A Historic Announcement
On September 24, 2025, researchers from uniQure and University College London (UCL) announced results that may change the course of Huntington’s disease forever. Their experimental gene therapy, called AMT-130, slowed the disease’s progression by about 75% over three years in patients who received the highest dose.
For decades, Huntington’s was viewed as unstoppable — a genetic fate with no cure. This study is the first time in history that a therapy has shown meaningful slowing of the disease, not just treatment of symptoms. Families touched by Huntington’s now have a reason to believe that hope is real.
What Is Huntington’s Disease?
Huntington’s disease (HD) is a rare, inherited brain disorder. It causes the progressive breakdown of nerve cells in areas that control movement, cognition, and emotion.
- Genetics: It is caused by a mutation in the HTT gene, where a DNA sequence (CAG) repeats too many times.
- Inheritance: Autosomal dominant — if one parent has the mutation, each child has a 50% chance of inheriting it.
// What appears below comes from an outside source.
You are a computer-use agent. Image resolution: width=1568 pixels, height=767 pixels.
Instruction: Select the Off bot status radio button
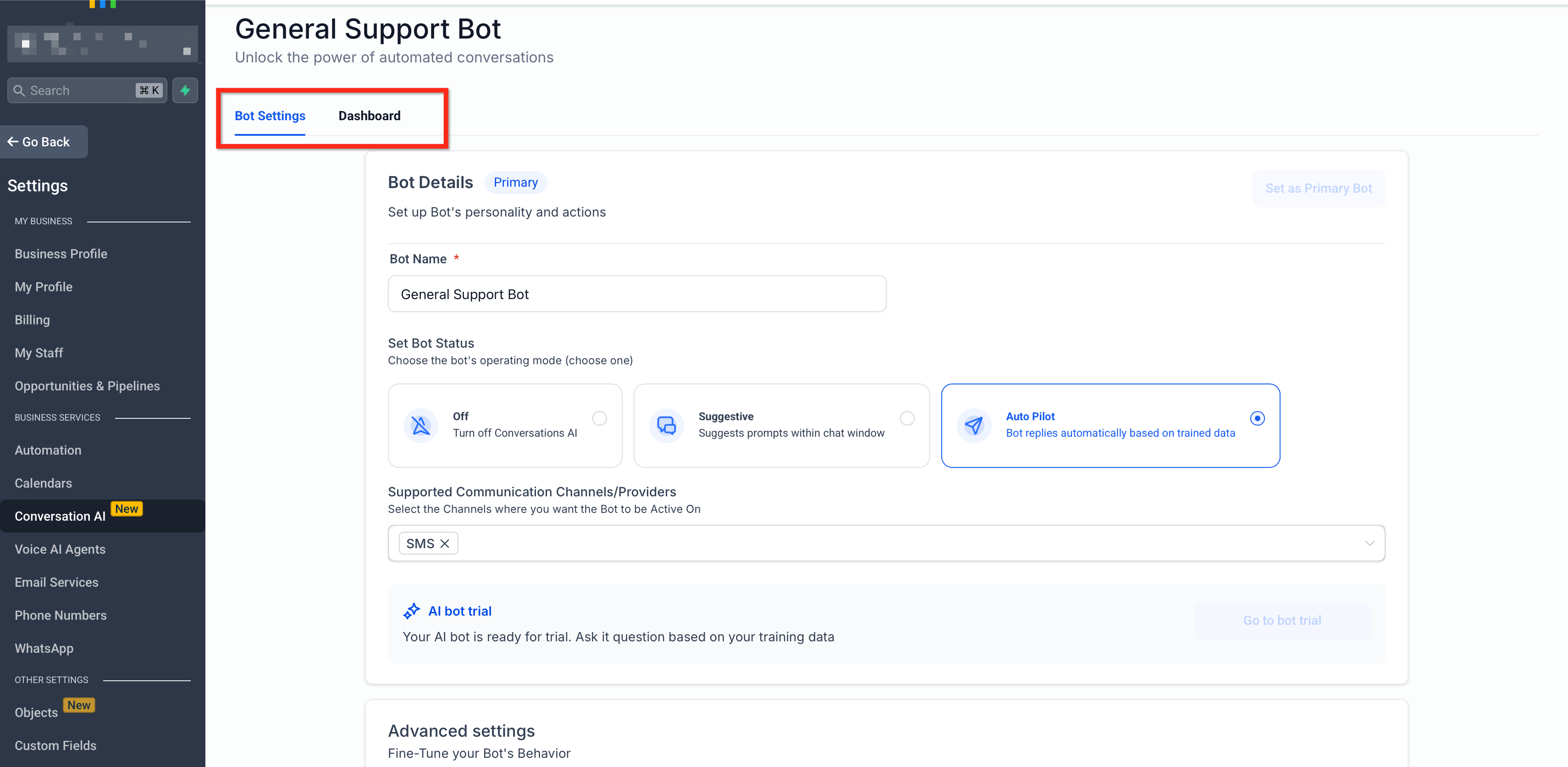(600, 418)
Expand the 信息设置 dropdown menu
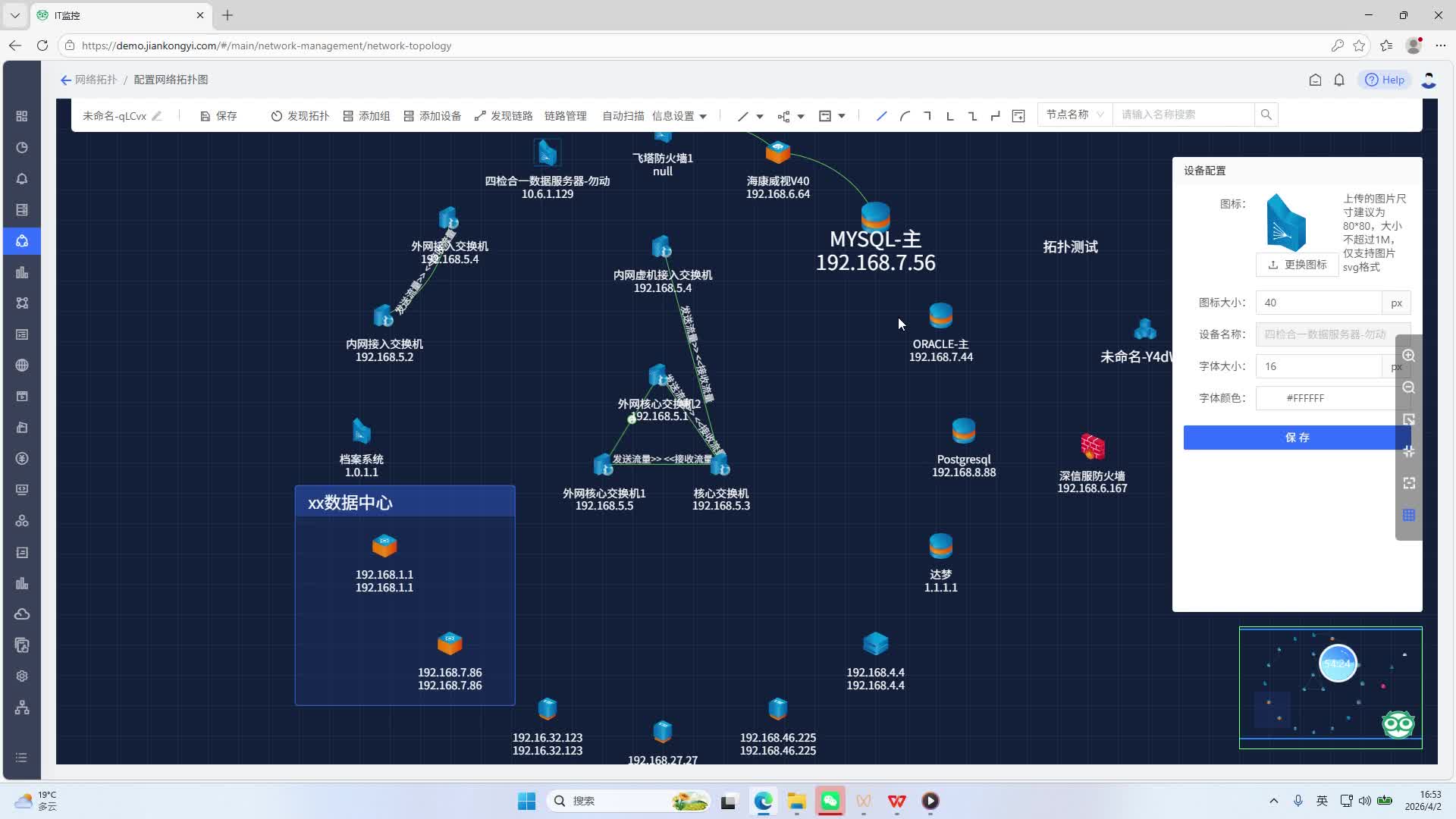The height and width of the screenshot is (819, 1456). click(x=679, y=116)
- Onset: Symptoms usually appear between ages 30–50, though juvenile cases exist.
A Brief History
- 1872: American doctor George Huntington first described the disease, calling it “hereditary chorea.”
- 1993: Scientists identified the HTT gene mutation as the root cause.
- Since then, research has revealed that the mutation produces a toxic protein that accumulates in brain cells, leading to their death.
For over a century, Huntington’s was considered a “family curse” — passed down with no treatment and no way out.
Symptoms and Effects
Huntington’s progresses in stages:
- Early stage: Mood changes, depression, irritability, trouble with concentration, slight involuntary movements.
- Middle stage: Worsening jerky movements (chorea), clumsiness, difficulty swallowing and speaking, memory loss.
- Late stage: Full loss of motor control, inability to speak or care for oneself, high risk of pneumonia or infections.
Life Expectancy
- After symptoms begin, most patients live 10 to 30 years.
- In juvenile Huntington’s, decline is much faster — often 10 to 15 years.
- Death usually results from complications such as infections, falls, or difficulty swallowing.
Until now, there was no treatment that could alter this course — only medications to ease symptoms.
The Breakthrough: AMT-130 Gene Therapy
How It Works
- Uses a harmless AAV5 viral vector to deliver gene-silencing instructions directly into the brain.
- Surgery: A 12–20 hour neurosurgical procedure infuses the therapy into regions most affected by Huntington’s.
- Goal: Reduce production of the toxic huntingtin protein and protect neurons.
Results From the Trial
- Progression slowed by ~75% in high-dose patients over 36 months, compared to natural progression.
- Daily functioning decline slowed by ~60%, helping patients retain independence longer.
- Biomarkers improved: Levels of neurofilament light (a marker of nerve cell injury) decreased instead of rising.
- Safety: Most side effects were from surgery itself, not the therapy. No new unexpected safety issues reported.
Why It Matters
This is the first therapy ever to show strong evidence of slowing Huntington’s disease in humans. It proves that the disease can be modified at its root cause, not just managed at the surface.
What’s Next
- uniQure plans to file for U.S. FDA approval in 2026.
- Larger trials are needed to confirm long-term safety and durability.
- Challenges remain: high surgical complexity, cost, and making treatment accessible worldwide.
A Moment of Hope
For decades, Huntington’s disease meant despair and inevitability. This breakthrough changes the story. Patients and families can now see that the disease’s course is not fixed — it can be slowed, and one day perhaps even cured.
From a faith perspective, this is more than science. It is an answer to prayers, a reminder that God works through human hands and minds to bring healing.
“With man this is impossible, but with God all things are possible.” — Matthew 19:26
The fight is not over, but for the first time, the tide has turned.